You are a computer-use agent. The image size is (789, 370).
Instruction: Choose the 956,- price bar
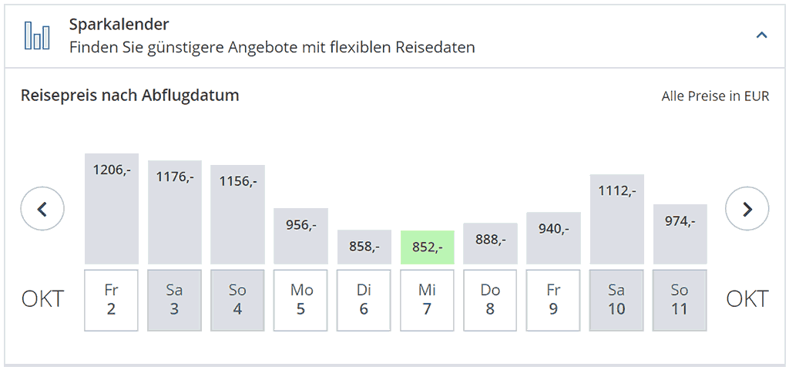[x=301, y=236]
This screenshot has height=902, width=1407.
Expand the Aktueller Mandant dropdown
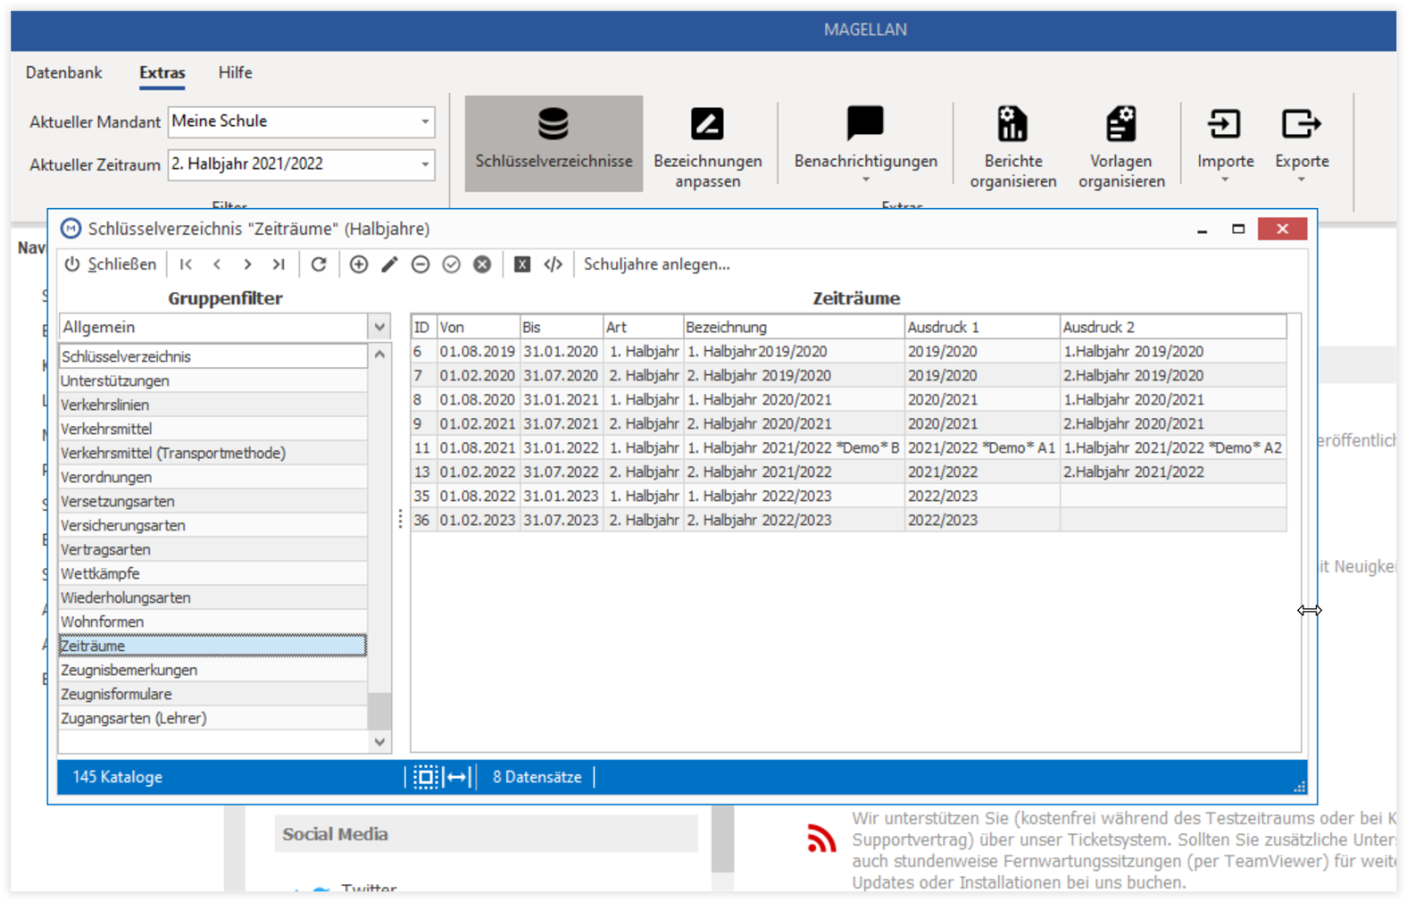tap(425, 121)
━━━━━━━━━━━━━━━━━━━━
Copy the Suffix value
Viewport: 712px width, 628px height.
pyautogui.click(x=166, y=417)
━━━━━━━━━━━━━━━━━━━━
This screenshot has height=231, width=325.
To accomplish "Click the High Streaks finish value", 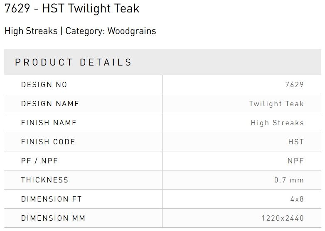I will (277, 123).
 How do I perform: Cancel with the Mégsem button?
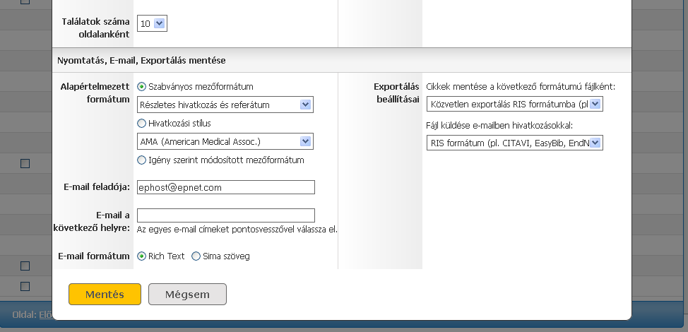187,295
━━━━━━━━━━━━━━━━━━━━
What to work on — Select every line in the records above that contains the word "This".

Answer for the task —
This screenshot has height=902, width=1407.
This screenshot has height=231, width=325.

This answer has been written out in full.